The other commodity carried both ways over the border involves illegal aliens. Even during the Prohibition Era, it was not unknown for the speedboats to be carrying the occasional Chinese would-be migrant often carried inside a weighted bag in case of interception. People smugglers are a bit less callous today, but the Niagara River and the waters around Akwesasne have seen floating corpses from failed attempts to cross the Frontier. Most of the flow, but not all of it, goes into the US.

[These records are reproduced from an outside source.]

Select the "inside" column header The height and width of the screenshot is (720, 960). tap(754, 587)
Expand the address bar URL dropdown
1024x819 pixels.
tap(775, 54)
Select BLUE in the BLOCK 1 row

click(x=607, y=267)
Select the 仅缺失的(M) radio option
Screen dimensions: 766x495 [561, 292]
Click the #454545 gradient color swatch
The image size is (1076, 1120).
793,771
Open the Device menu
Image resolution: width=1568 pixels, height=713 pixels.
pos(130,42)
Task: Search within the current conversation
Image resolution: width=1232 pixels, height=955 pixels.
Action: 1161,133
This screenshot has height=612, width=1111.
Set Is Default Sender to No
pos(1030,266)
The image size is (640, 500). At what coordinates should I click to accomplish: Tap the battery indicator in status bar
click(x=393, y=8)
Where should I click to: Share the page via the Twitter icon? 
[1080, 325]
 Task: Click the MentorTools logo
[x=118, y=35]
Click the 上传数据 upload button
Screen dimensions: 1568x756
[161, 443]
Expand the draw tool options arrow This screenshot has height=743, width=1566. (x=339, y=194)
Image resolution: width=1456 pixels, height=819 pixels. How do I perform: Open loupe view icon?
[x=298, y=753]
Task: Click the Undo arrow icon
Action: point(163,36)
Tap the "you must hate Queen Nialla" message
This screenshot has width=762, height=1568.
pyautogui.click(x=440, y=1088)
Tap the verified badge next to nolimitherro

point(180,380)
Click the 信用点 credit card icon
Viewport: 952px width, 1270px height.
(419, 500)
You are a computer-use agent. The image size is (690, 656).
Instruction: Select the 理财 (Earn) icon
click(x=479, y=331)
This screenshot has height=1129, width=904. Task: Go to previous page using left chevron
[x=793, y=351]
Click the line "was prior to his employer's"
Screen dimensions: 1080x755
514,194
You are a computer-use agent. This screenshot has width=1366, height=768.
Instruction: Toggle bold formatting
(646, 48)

Most of these smuggling situations are endurable; the risk of terrorism is not particularly given the spectacularly lethal actions carried out by al Qaeda and the very real risk of attack with weapons of mass destruction. While there are Al Qaeda cells and operatives in the US, Ontarios Solicitor General confirmed in May 2002 that the OPP were watching additional members inside Ontario, and other police and intelligence agencies have confirmed that other members were here.
Border security has increased, often at the expense of the normal commerce that is so vital to Canadas economy. The needs of security and prosperity have been met with the Smart Border initiatives that give a high priority to sealed shipments from bonded businesses, and these are being carried on board transponder equipped containers that give a signal if the shipment is late or has been interfered with.
New measures at Canadian container ports will also go far to assure the Americans that nerve gas or a radiological bomb will not reach their nation via ours. New detection equipment, including fiber-optic scanners and high-resolution thermal imagers, is being provided to these ports. New ID systems will also provide increased convenience for those who regularly cross the border, and increased scrutiny for those who however undeservedly attract the interest of border guards.
It is expected that these measures and additional funds are going to provide the manpower and resources to watch traditional smuggling routes more carefully than ever. Regardless, there is never going to be a complete guarantee of safety for either Americas citizens or ours. Such a guarantee has never been possible except when we harmonize our practices and look our for each others concerns, like good neighbours should.